Amid the enormity of this year’s election and an exhausting four years, it’s hard to argue with political fatigue. It can also be safe to say the down-ballot from this year’s election was far from the front of our minds on election night.
Bay Staters have seen all sorts of mundane and surprisingly niche ballot measures over the years, so no one would be blamed for missing the seemingly small victory that occurred this election day in Massachusetts.
But Ballot Question 1 was a big deal. The successfully-campaigned initiative will now require manufacturers that sell vehicles with telematics systems in Massachusetts to equip them with a standardized open data platform. A mouth full, I know, but millions of dollars poured into the state from both auto manufacturers on one side and auto-parts manufacturers on the other—all for this esoteric policy.

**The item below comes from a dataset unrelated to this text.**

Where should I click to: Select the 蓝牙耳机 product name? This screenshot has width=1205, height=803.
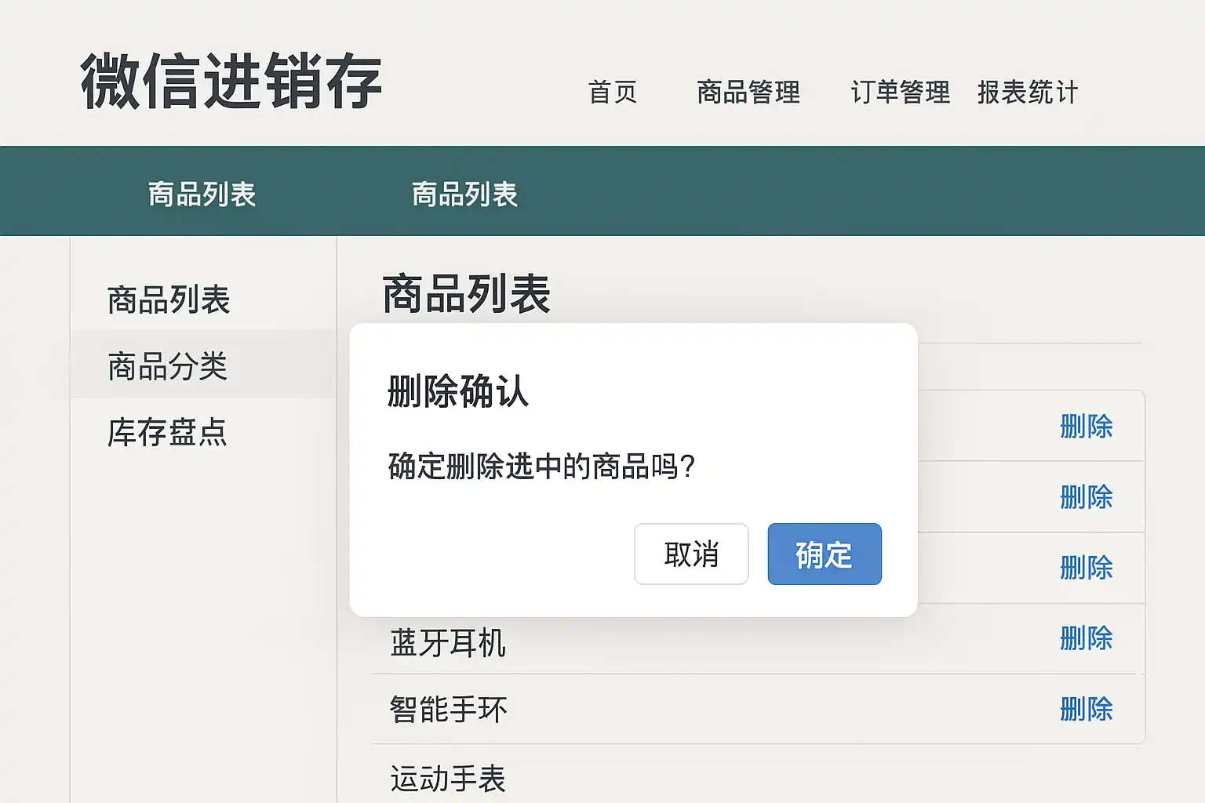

The right to repair revolves around a fundamental consumer right, to simply be able to repair goods rather than buy new ones. Although Question 1 only dealt with vehicle manufacturers, a similar problem is faced by many industries.

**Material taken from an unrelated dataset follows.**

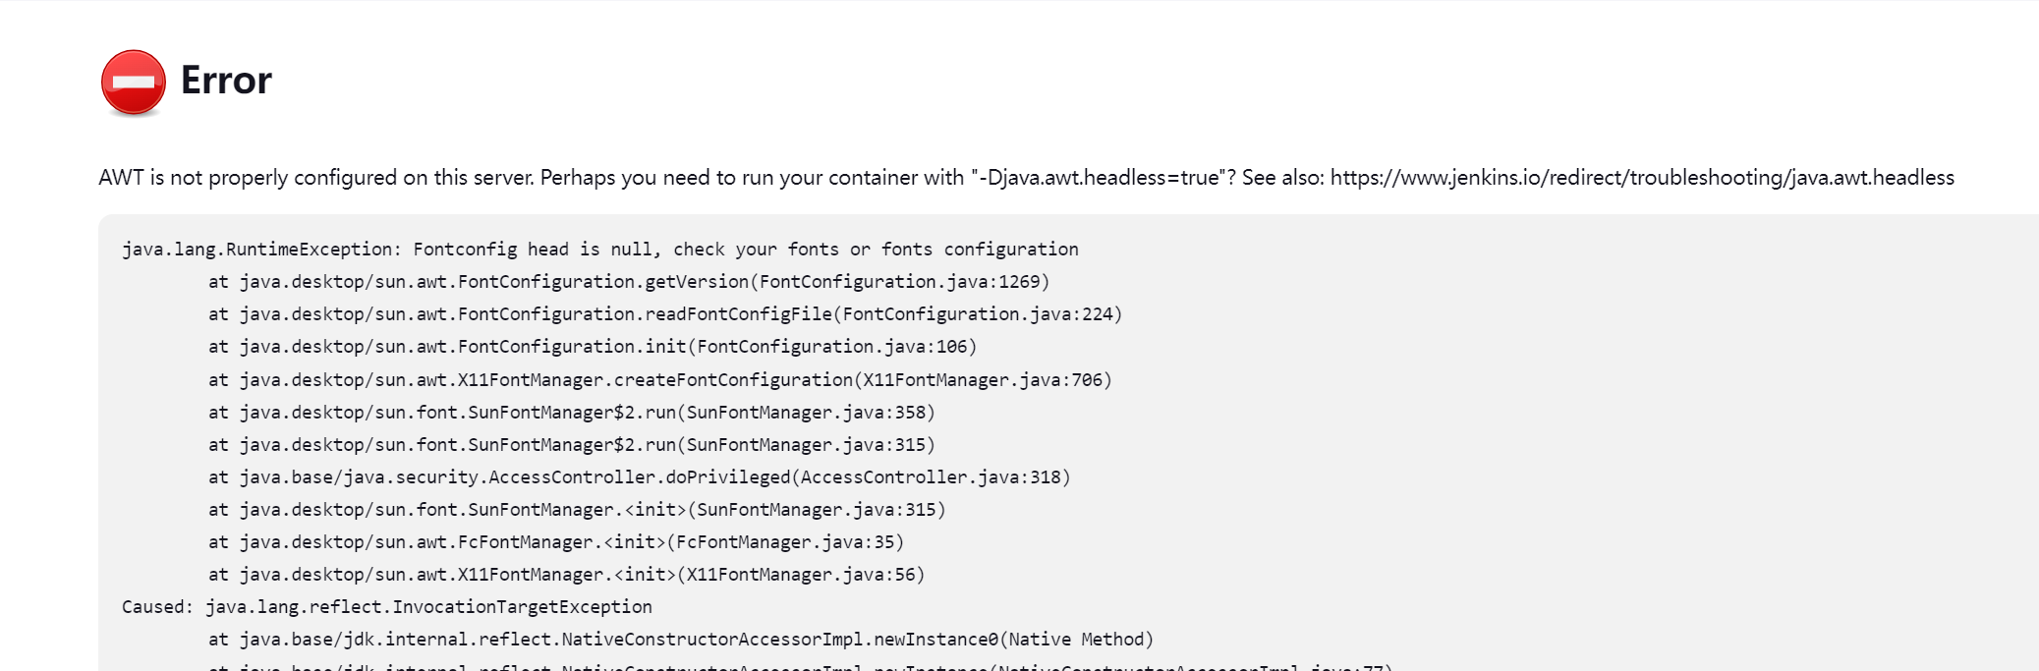Image resolution: width=2039 pixels, height=671 pixels.
Task: Click the AccessController.doPrivileged stack trace line
Action: pos(639,477)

Anyone with a smartphone knows how much of a battle keeping a trusty device around can be. As is the case with many goods, companies often own rights to their hardware’s parts and to the repair process itself. These are known as exclusive agreements. In the early 20th century, things used to be built to be repaired; now, it may feel they are built to break instead—“planned obsolescence” as it is sometimes known. I believe this makes this policy relevant both to consumers and those concerned with waste at large.

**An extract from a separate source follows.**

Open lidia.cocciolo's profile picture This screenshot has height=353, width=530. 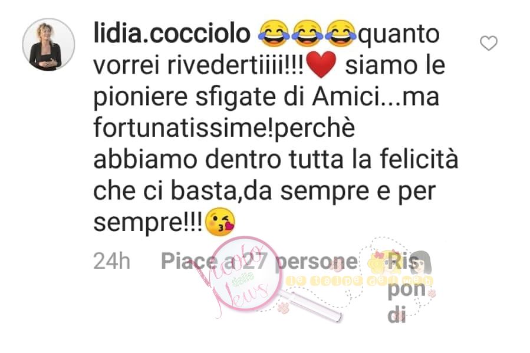tap(49, 45)
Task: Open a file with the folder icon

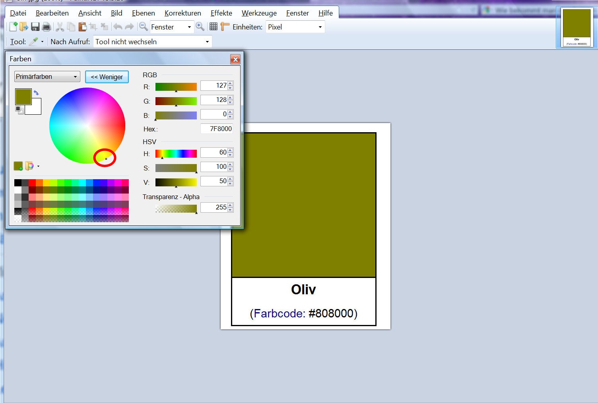Action: pyautogui.click(x=24, y=27)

So far, Massachusetts is unique with this policy. Still, as we enter a new Presidential age, the state may prove a laboratory for these laws nationally.
The Federal Trade Commission, or FTC, has the potential power to ban all kinds of these “exclusive agreements” and related laws, but it is not yet clear what position President-elect Biden favors. His transition teams for various departments represent various positions on the issue, with former highly-positioned Silicon Valley executives and their critics sharing seats at the table.
Bedford residents should keep an eye on how this measure pans out and potentially add it to the list of the state’s trailblazing ballot efforts.